MD: You’ve just renewed your contract with Napalm and there’s mention on your website of it being “a fine deal”. What form does the “fine deal” take? I presume there’s more money available now to record the next album and more money for tour support?
TM: Yeah, yeah, everything is a lot better than on the first one, definitely. You have to think that when Jyri took the first deal, he got money for the album and was eighteen or nineteen. He got the money - the label said “here’s the money, make an album”; he was - “woo-hoooo”. He did the first five album deal…you don’t do five album deals! [laughs] So that was a bad call, but we are not making this as our work so we get to tour and we were able to make the albums so, in that way, the deal was okay, and they do the promotion. But the new deal was so good, we had to take it. We tried to get away from there. It was our idea that we were going to change the record label.
MD: Did you have any offers from other labels?
TM: Yes, yes. We got offers; we got good offers, but the Napalm offer was sooo great. You have to think that they have the backup of the last five albums so they can give a lot better deal, because they always know they have the other five albums to sell.
MD: Have you started composing for the next album?
TM: Yes, we have. We have done maybe three or four skeletons of songs, and we have decided that we will do this UK tour, then we have the European tour coming up, and then we have a couple of gigs in Russia in December, and then we will take a break in gigging and we will make the album and record it next Summer. But we have been working on it.
MD: As soon as you finish an album do you start composing for the next one?
TM: It depends. The composing part is done in the band pretty much by the other guitarists or me because I’m a guitar player as well. We make up the song skeleton on guitar and then we go to the rehearsal place and setup the drums and come up with all the parts. Then we record the drums, and then the guitars, and then we start circulating the mp3s, and everybody adds their own parts.
MD: So it becomes very layered at that point.
TM: That’s how we do it and, at the moment, we have like four or five skeletons with drums and guitars but nothing else.
MD: I’ve read Battlelore’s music as belonging to various subgenres on Wikipedia generally in the metal press as battle metal; Tolkien metal; folk metal; symphonic metal and whatever else. How do you personally regard genre labelling like that or do you not really care and just do what you do?
TM: I didn’t care, but the I got into some really flamed discussion on the internet about the folk metal thing because somebody started saying that Battlelore is folk metal, and somebody started talking about there is no such genre as folk metal, it’s just words. And then I started thinking that Battlelore is really hard to describe as we have totally different parts. We have death metal, then we have the pop parts or the mellow parts, but I would not call us folk metal. Like, on ‘Evernight’, there is one song that has some folkish elements…[laughs]…that’s like for my own idea that we don’t have any folk elements. In that way, the label has said we’re fantasy metal. That kind of describes it, but I understand that you have to have labels and genres.

---

According to the interview, when does the band plan to record its next album?

## SOURCE MATERIAL
---

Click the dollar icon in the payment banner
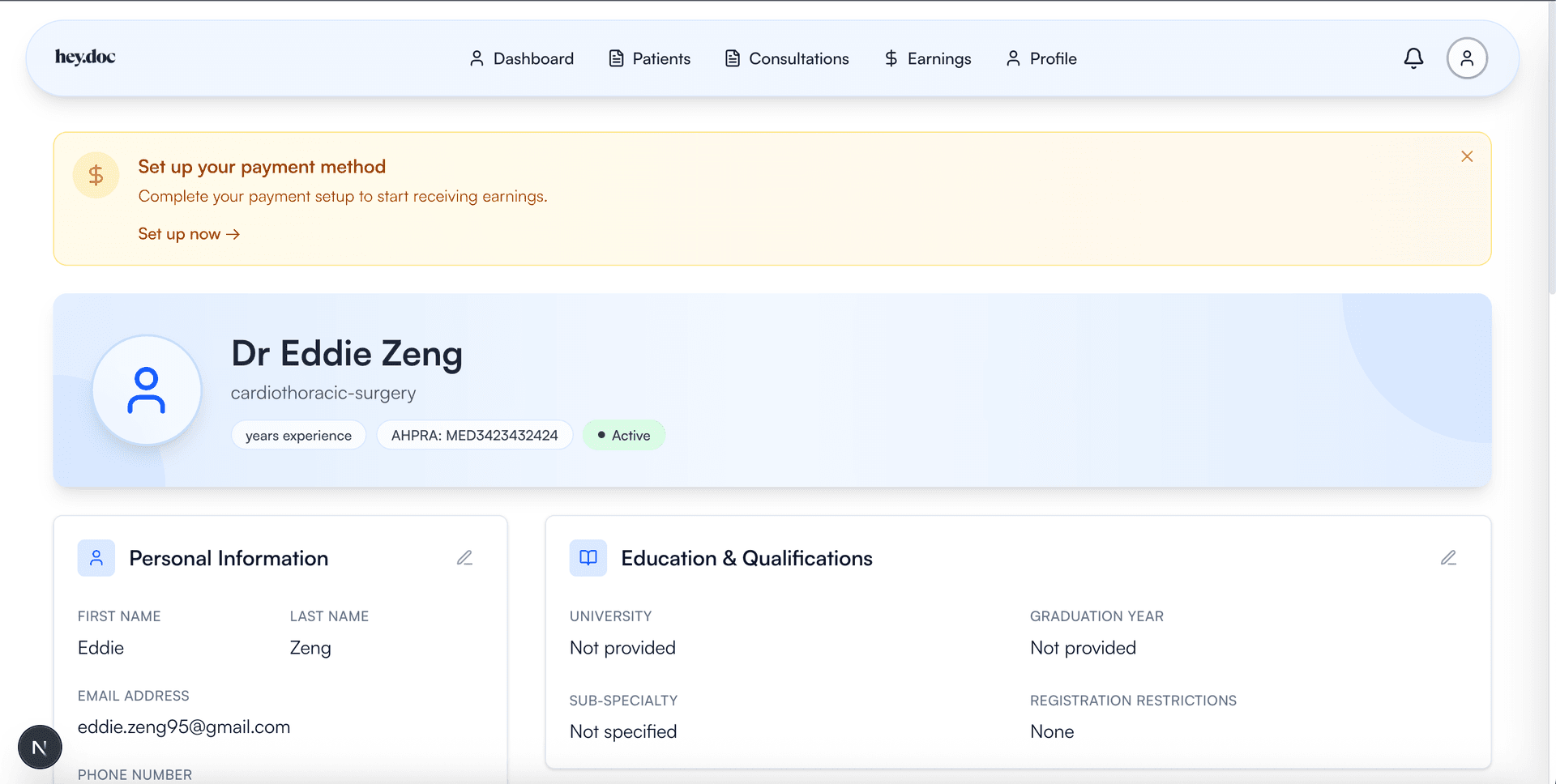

---

## IN RESPONSE
Next summer, after a break from gigging.